Sozialistische Kooperativen sind sein Lebensziel. „Gewöhnliche Kooperativen verteilen den Gewinn an ihre Teilhaber*innen und Mitglieder. Bei uns dagegen wird das erwirtschaftete Einkommen nicht an die Partner*innen verteilt. Stattdessen geben wir das Geld für Schulen und für neue Anbauflächen aus“, sagt Maçoğlu.
Maçoğlu engagierte sich sehr für die Gründung von Kooperativen in den Nachbarkreisen. Über 600 Betriebe vertreiben mittlerweile ihre Ernten über eine Kooperative. Doch nicht alle Bürger sind mit dem sozialistischen Modell zufrieden. Nurcan Doğan, Mutter von drei Kindern, hockt am Fließband und sortiert Hülsenfrüchte. In der letzten Saison bewarb sich die 45-Jährige zum ersten Mal bei der Kooperative, bekam aber nur drei Tage pro Woche Arbeit. In dieser Saison sind es nur zwei. „Dieser Job ist keine Lösung für mich. Sobald es schneit, ist hier Schluss“, sagt Doğan.
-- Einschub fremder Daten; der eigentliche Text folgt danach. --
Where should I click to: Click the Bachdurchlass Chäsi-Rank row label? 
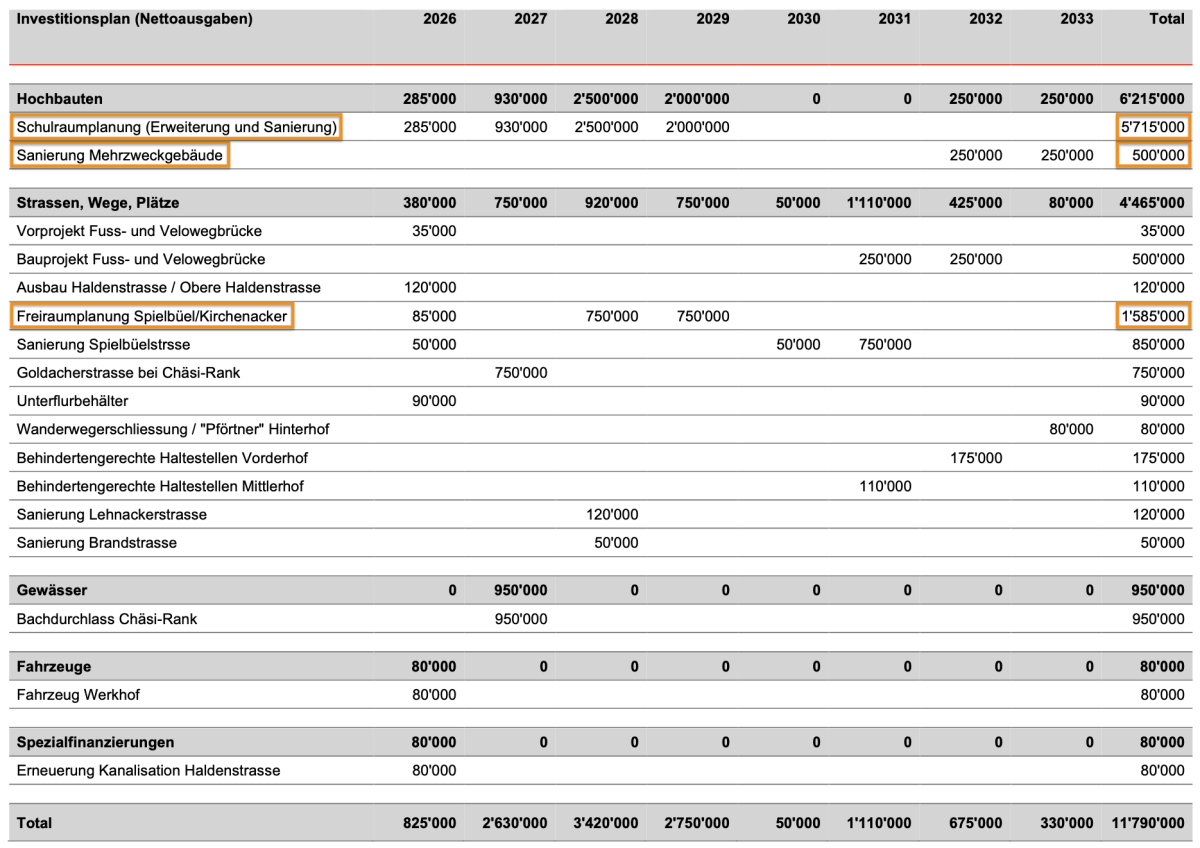107,619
Für das Aufbereiten der Früchte haben sich in diesem Jahr 70 Personen beworben, sie arbeiten reihum. „Wir legen Wert auf Chancengleichheit, daher bevorzugen wir Bewerber, bei denen zu Hause sonst keiner arbeitet oder ein Familienmitglied krank ist“, sagt Barış Aydoğdu, der Koordinator der Kooperative.
Das gelobte Land
Nicht wenige Menschen wittern Vetternwirtschaft bei der Auswahl des Personals. Das „Ovacık-Modell“ hat immerhin dafür gesorgt, dass die Anwohner*innen mehr erwirtschaften als früher. Doch viele junge Menschen sind arbeitslos, in den schlecht bezahlten Kooperativen wollen sie nicht arbeiten und wandern ab. Die Einwohnerzahl von Ovacık schrumpft jährlich um mehrere hundert, derzeit leben hier nur noch rund 6.000 Menschen.
Vor der Tür eines Geschäftes, das Produkte aus der Region verkauft, sitzt eine Frau in der Sonne mit einem Tablett und sortiert Kichererbsen. Auch sie ist kritisch. „In diesem Sommer liefen die Geschäfte hier im Laden gut, das haben wir natürlich dem Bürgermeister zu verdanken, keine Frage. Er hat den Ort bekannt gemacht, es kommen mehr Touristen, aber die Kooperative sollte auch Leuten wie uns die Möglichkeit geben, Geld zu verdienen. Immer noch liegen große Flächen brach.“
Andere wiederum fühlen sich pudelwohl in Ovacık. Emine Girgin floh vor ihrem prügelnden Mann aus Istanbul und arbeitet nun in der Verpackungsabteilung. „Ich verdiene hier nur halb so viel wie in Istanbul, also bloß den Mindestlohn, aber es reicht. Dafür sind der Schulbus und das Schulessen gratis. Ich bin stolz auf Ovacık“, sagt die Mutter von zwei Kindern.
Nach den Kommunalwahlen im März 2019 möchte Maçoğlu Bürgermeister bleiben – und sein Wirtschaftsmodell vorantreiben – gegen den Widerstand der türkischen Regierung. „Wenn wir in sieben oder acht Kommunen gewinnen und zusammenarbeiten, dann können wir uns halten“, sagt Maçoğlu. Weniger Bündnisse seien nicht effektiv genug. Die kurdische Kommunalverwaltung spielt bei diesem Problem eine maßgebliche Rolle. „Die kurdische Bewegung betrachtet sich als Besitzerin der Region. Wir dagegen wollen ein Bewegung, die alle Sozialist*innen eint“, sagt Maçoğlu.
Nur ein paar Ecken entfernt werkelt derweil Aktaş an seinem Haus. Ihm sind inzwischen Zweifel gekommen, ob Ovacık wirklich das gelobte Land ist. Denn manche Anwohner sehen in ihm einen Fremden. Neulich hat einer zu ihm gesagt: „Du bist vor vielen Jahren weggegangen, du gehörst nicht mehr hierher“ – nach Klein-Moskau.